The U.S. Energy Information Administration said Monday that shale oil and gas production is expected to drop across all seven major regions next month.

Total oil production across the seven major regions is projected to drop from 4.84 million barrels per day in June to 4.72 million bpd in July.

Total shale gas production from the seven plays is expected to dip from 46.22 billion cubic feet per day (Bcf/d) in June to 45.73 Bcf/d in July.

According to Reuters, the decline marks the seventh straight month that U.S. shale oil production has fallen.

Oil production in the Bakken region is projected to fall by 32,000 bpd to 1.01 million bpd in July while gas production in the play is expected to decline by 26 million cubic feet per day (Mcf/d) to 1.63 Bcf/d.

Oil production in the Eagle Ford play is projected to fall by 63,000 bpd to 1.15 million bpd in July.

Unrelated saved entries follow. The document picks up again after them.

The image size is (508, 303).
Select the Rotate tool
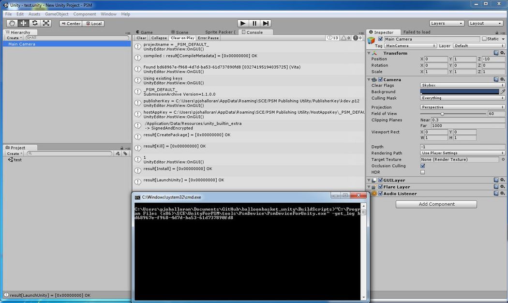[34, 23]
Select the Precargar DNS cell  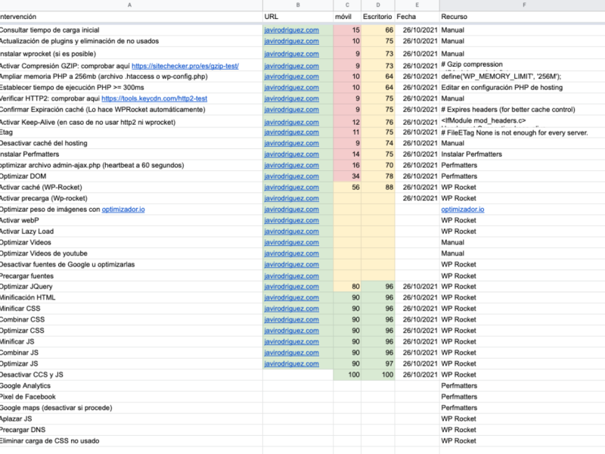pos(131,430)
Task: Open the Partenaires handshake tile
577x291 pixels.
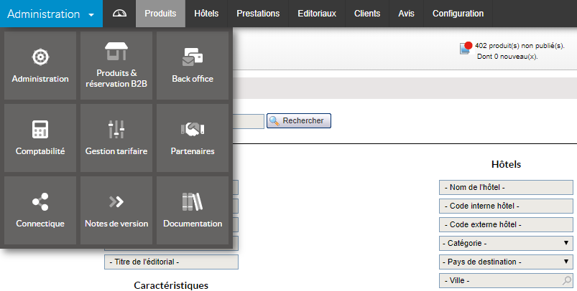Action: click(193, 138)
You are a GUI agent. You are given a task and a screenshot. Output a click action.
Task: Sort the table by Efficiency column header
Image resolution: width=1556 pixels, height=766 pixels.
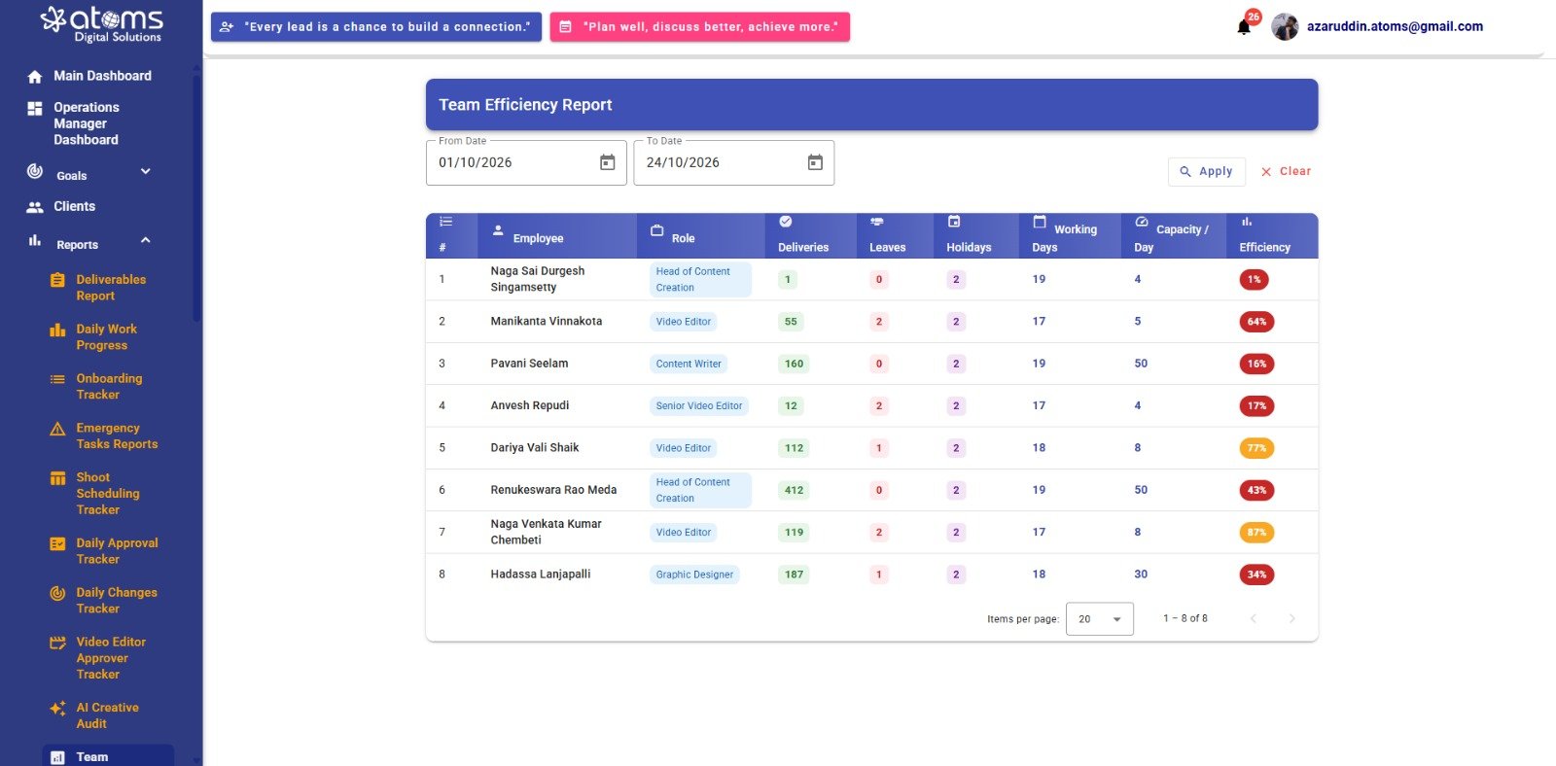pos(1264,247)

Gas production in the Eagle Ford is projected to decline by 211 Mcf/d to 6.11 Bcf/d in July, the largest projected decline of all seven regions.

Gas production in the Haynesville play is expected to drop to 5.93 Bcf/d, down 53 Mcf/d from June.

Shale gas production in the Marcellus region is expected to decline by 51 Mcf/d to 17.45 Bcf/d in July.

Shale oil production in both the Haynesville and Marcellus regions is expected to dip by 1,000 barrels per day from June to July.

Gas production in the Niobrara region is expected to fall by 77 Mcf/d to 4.03 Bcf/d and oil production in the region is projected to decline by 14,000 bpd to 384,000 bpd.

Oil production in the Permian region is projected to tumble by 7,000 barrels per day from June to July while natural gas production in the region is expected to drop by 54 Mcf/d to 6.91 Bcf/d.

Oil production in the Utica region is projected to hold steady from June to July while natural gas production is expected to fall by 4 Mcf/d to 3.66 Bcf/d.

The seven regions included in the report accounted for 92 percent of U.S. domestic oil production growth and all domestic natural gas production growth from 2001 to 2014, according to the EIA.